And damaging it can be; when your reputation is staked on making sure donations get to those who need it most, the "loss" of food can set you back in the public's mind.

If we've done our job—if we've been proactive about talking about how challenging it is to do food aid—long-time and regular donors will know this, and not be worried.

But during emergencies, like the terrible situation facing the Rohingya, many donors are first-time givers.

They don't know what it's like to try to deliver food in places where almost everything has broken down, conflict is raging, or people barter food to meet other important needs.

All they know is that food from the Foodgrains Bank was found for sale; suddenly, we look like poor managers, wasting the donations of Canadians.

Thoughts about the opportunities and challenges of food aid came to mind following yesterday’s terrible attack in New York City.

The attacker used a rented Home Depot truck to mow down innocent bicyclists and walkers.

Photos from the aftermath of the attack clearly show the truck with Home Depot’s logo.

Home Depot did nothing wrong, as far as we know, in renting the truck to a legitimate user.

But still, there they are, associated with the attack, their name being used in most every news article about it. 

This is not the kind of publicity they were looking for, that;s for sure.

It will be interesting to see how they respond—how will they deal with this image issue?

An industry that has been proactive in dealing with these kind of public relations challenges is in the world of railways.

Companies that transport oil and other dangerous chemicals in tank cars never make the news unless a train derails. Then they are all over the news.
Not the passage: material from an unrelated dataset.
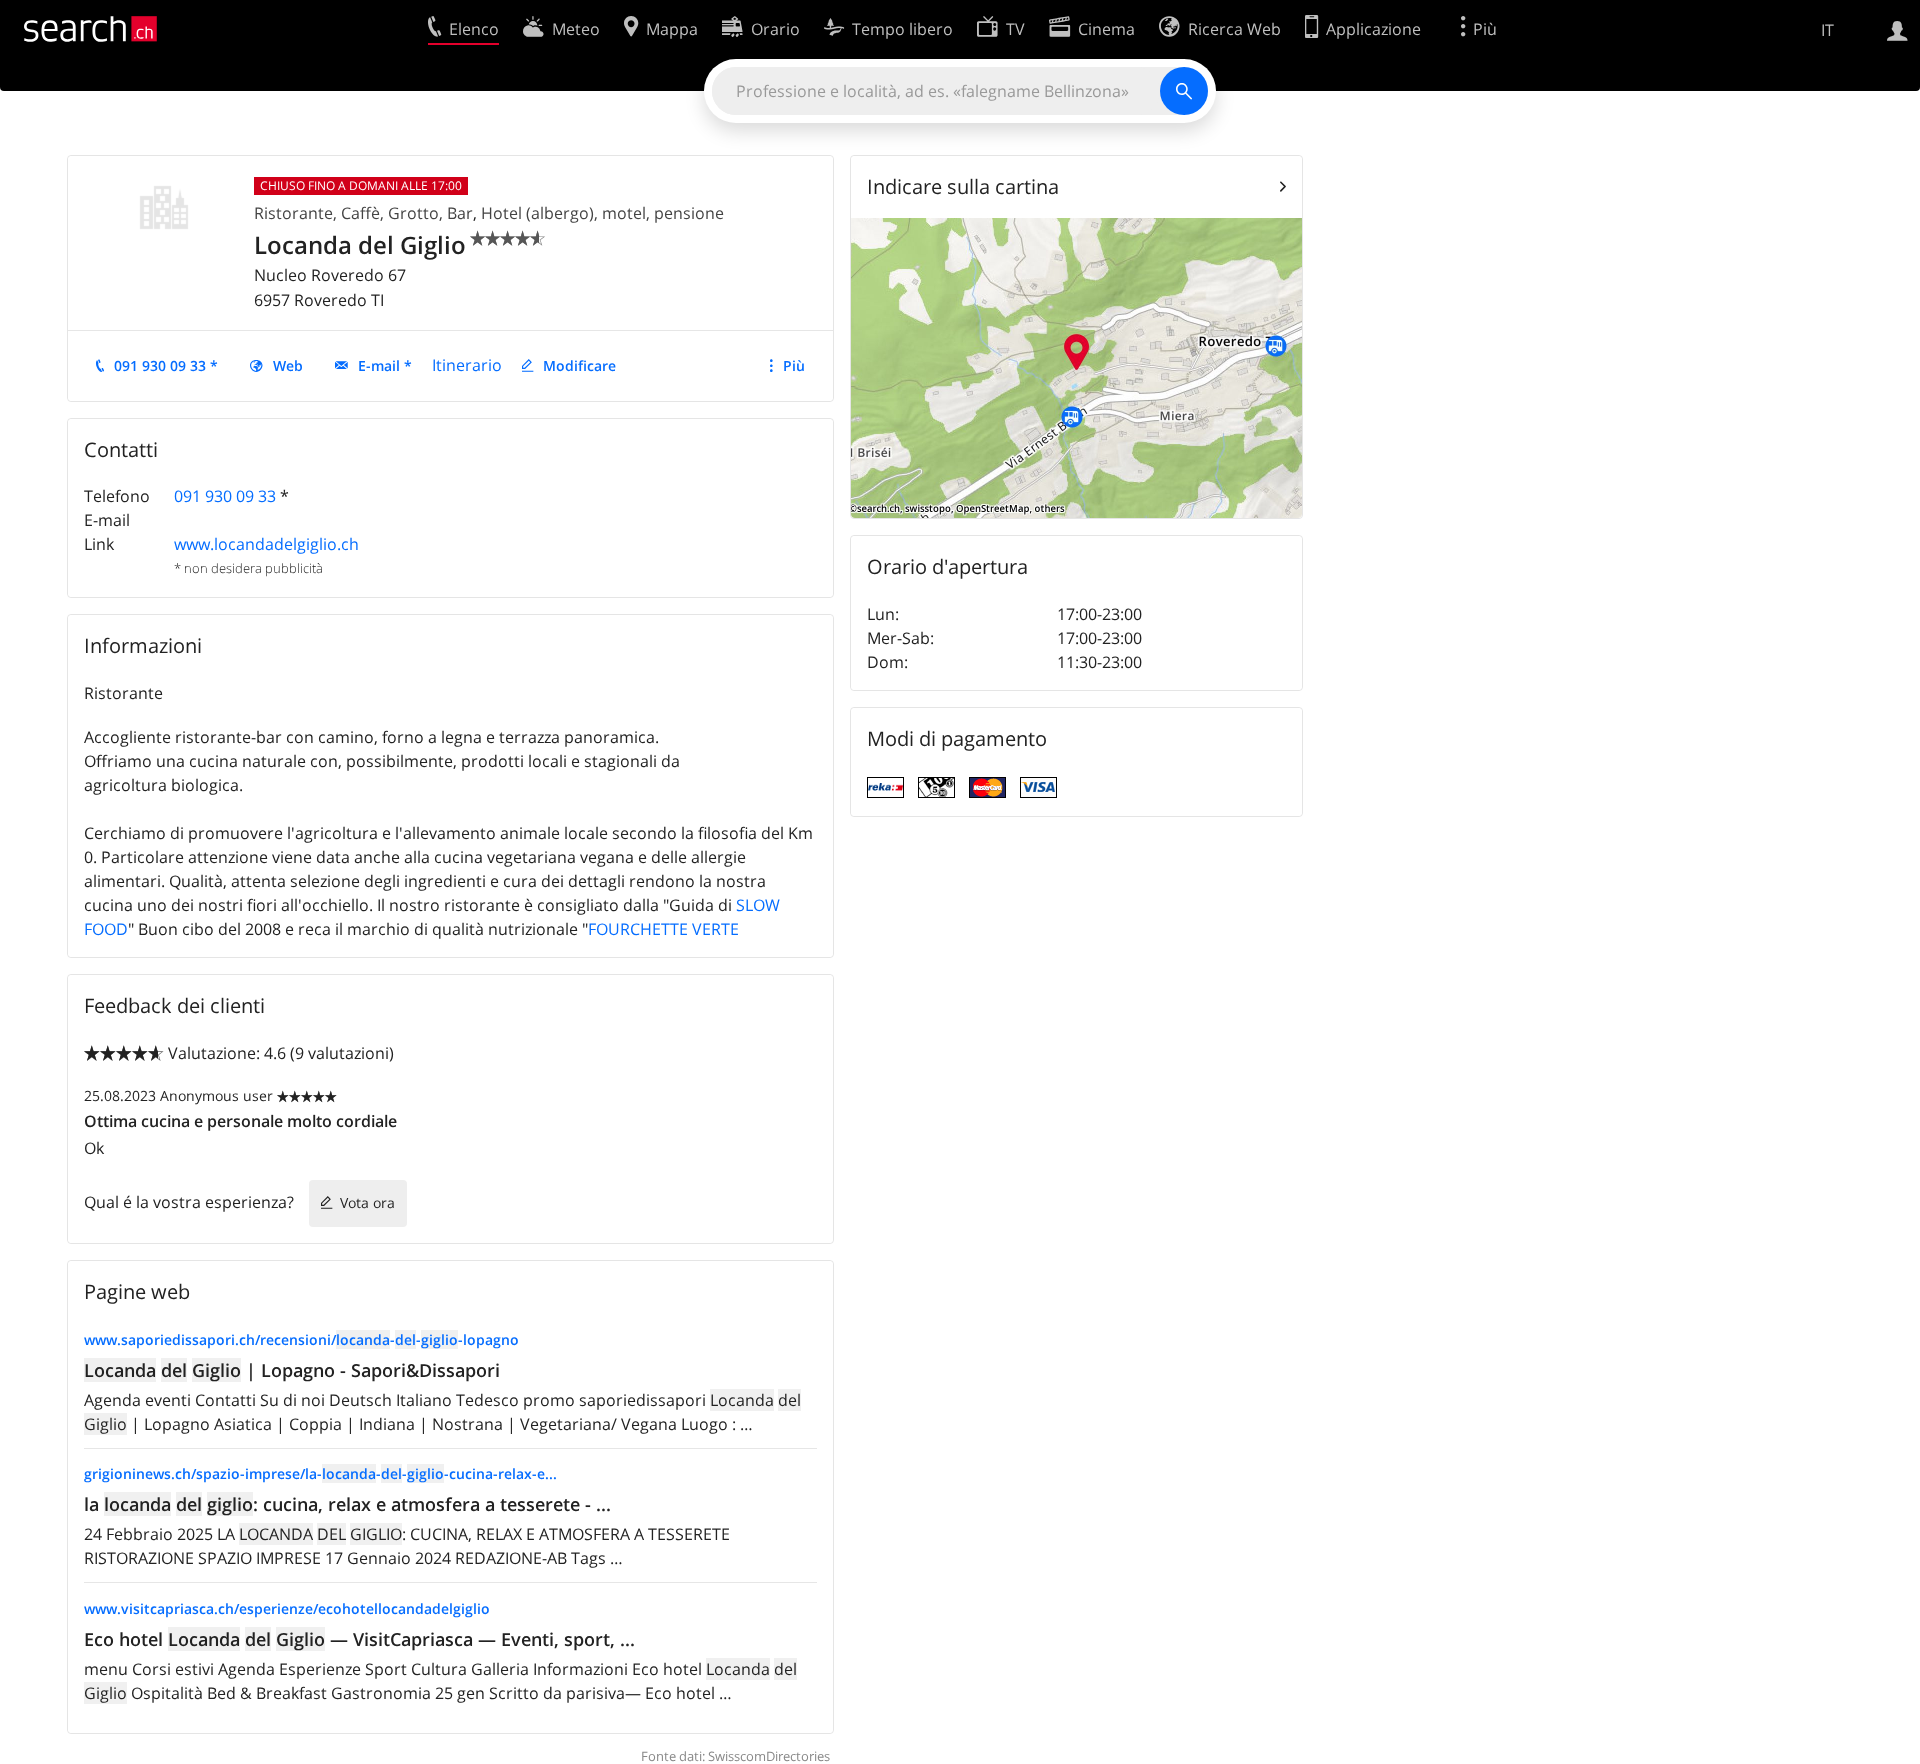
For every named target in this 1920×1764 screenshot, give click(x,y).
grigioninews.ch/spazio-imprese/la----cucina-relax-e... (320, 1473)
The oil and chemical companies have dealt with this by painting their tank cars a non-descript black without any company logos or names.

All they have is the required reporting marks, along with other information about the car and its contents.

When an accident happens, we see the cars laying askew off the tracks, but there are no company names.

Of course, the companies will be noted in news coverage, but not in images that can quickly span the Internet.

By keeping their names and logos off the cars, they proactively limit the public relations challenges.

Contrast this with the 1930s-50s, when companies emblazoned their names and logos on the side of tank cars. It was part of their marketing strategy.

But not today, not when everyone has a camera and people are so sensitive to environmental and other damage.

When it comes to marketing through products and services, whether that's on trucks, tanker cars or food aid, it can cut both ways—good and bad.

Those of us who work in communications need to be aware of both.